• _PROVIDED DATA_

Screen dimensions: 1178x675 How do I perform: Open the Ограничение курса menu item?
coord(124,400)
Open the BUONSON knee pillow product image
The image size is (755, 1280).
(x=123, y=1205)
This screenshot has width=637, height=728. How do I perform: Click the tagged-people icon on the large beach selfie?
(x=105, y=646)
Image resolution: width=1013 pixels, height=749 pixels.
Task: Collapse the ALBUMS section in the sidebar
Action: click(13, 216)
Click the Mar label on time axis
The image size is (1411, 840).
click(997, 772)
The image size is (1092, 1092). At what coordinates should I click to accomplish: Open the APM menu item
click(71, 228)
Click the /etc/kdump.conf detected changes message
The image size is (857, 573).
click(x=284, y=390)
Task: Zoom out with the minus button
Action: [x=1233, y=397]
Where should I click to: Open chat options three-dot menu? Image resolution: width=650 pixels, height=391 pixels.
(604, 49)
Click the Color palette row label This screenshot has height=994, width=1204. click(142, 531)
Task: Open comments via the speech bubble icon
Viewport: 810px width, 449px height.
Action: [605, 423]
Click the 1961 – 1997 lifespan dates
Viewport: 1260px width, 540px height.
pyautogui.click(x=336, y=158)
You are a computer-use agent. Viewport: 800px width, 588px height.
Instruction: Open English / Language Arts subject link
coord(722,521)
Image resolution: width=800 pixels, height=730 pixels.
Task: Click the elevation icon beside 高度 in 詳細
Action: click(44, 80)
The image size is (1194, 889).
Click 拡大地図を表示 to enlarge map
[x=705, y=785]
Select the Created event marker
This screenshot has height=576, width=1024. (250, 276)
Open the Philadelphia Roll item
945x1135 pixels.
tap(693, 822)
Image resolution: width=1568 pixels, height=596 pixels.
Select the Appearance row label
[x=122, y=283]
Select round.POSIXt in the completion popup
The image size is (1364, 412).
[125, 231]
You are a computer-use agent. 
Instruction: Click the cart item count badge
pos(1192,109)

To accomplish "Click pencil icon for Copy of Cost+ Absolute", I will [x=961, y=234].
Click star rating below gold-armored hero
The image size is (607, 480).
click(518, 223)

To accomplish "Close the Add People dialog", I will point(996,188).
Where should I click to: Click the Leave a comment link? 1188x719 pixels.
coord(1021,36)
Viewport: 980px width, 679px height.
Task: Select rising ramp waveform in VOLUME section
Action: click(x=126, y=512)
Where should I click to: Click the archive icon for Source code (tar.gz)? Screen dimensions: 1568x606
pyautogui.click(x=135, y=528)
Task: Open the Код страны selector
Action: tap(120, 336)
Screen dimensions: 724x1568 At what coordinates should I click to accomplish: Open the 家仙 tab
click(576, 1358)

• _EXERCISE AIM_
Within the records, filter for lines that contain the word "computer" and show each one.

• _SOLUTION FOR THIS PROBLEM_
You are a computer-use agent. Viewport: 800px width, 588px height.
You are a computer-use agent. 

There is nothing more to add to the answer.